Goal setting in skydiving gets talked about a lot, but not many people actually do it in a structured way. Most people know what they want, but they don’t know how to break it down, how to measure it, or how to be honest about where they currently are on the path.

For me, this process has shaped my entire flying career. From the early days when there were no tunnels in Australia, to competing, coaching, creating events, running Downunder Dynamics, and eventually building my name internationally. I didn’t get here because I was naturally talented. I got here because I learned how to set goals properly.

Here’s how I do it.

A casual skydive for author Mason Corby
Photo by Cam Puttee

Start With the Big Goal

The first thing I do is picture the end state. Not a trick, not a move, and not something vague like “get better.” I define what kind of flyer I want to become.

A long-term goal for me has looked like this:

I want to be a flyer who can manage complex group flying calmly and predictably.
I want to become the best coach and organiser I can possibly be.
I want the ability to fly in any position, in any environment, with anyone.

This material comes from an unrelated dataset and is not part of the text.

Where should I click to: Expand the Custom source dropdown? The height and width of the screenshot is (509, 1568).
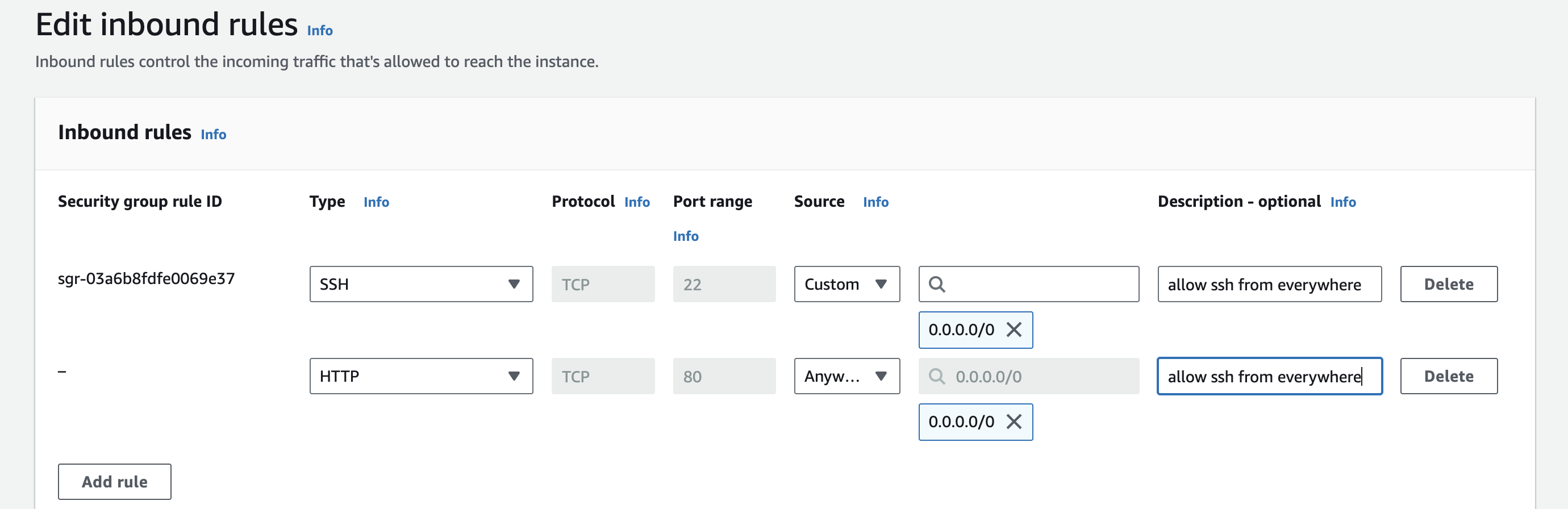[x=846, y=285]
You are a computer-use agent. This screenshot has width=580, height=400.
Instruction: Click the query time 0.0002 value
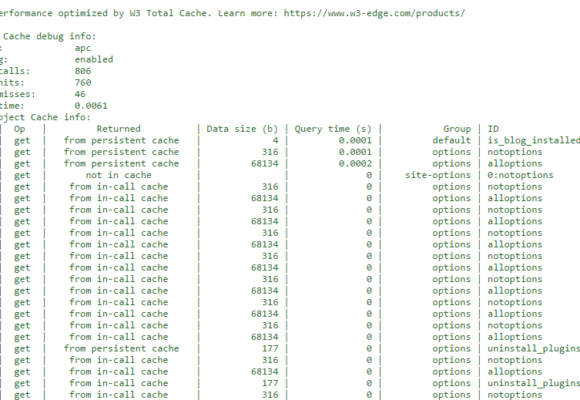coord(355,164)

Long-term goals are about identity and capability. They are about who you become, not what move you can do. You can’t set a path until you know the destination.

Break the Big Goal Into Smaller Steps

Most people know they should break big goals into smaller ones, but this is where the first major mistake happens.

Short-term goals only work if you know exactly where you stand right now, and most people skip that part.

Mason Corby leading
Photo by Cam Puttee

The Step People Miss: Honest Self-Assessment

This is the one that makes or breaks everything.

People ask what they need to do to reach their goals. The real question is where they actually are right now. Most jumpers overestimate their position on the path. If you don’t understand your current level, your plan won’t start in the right place. You can’t build a house if you don’t know which floor you’re standing on.

How I Did It Back When There Was No Tunnel in Australia

In the early days, going through the vert was not common and definitely not easy. It wasn’t even called “through the vert.” We used to call it an “all abouty.” To fly it properly you needed strong fundamentals: head-down, back angles, belly angles, awareness, discipline, and repeatability.

I thought I had all that until I got chewed out for doing the wrong thing and realised I wasn’t as far along as I believed. That moment forced me to reassess honestly and rebuild the right way.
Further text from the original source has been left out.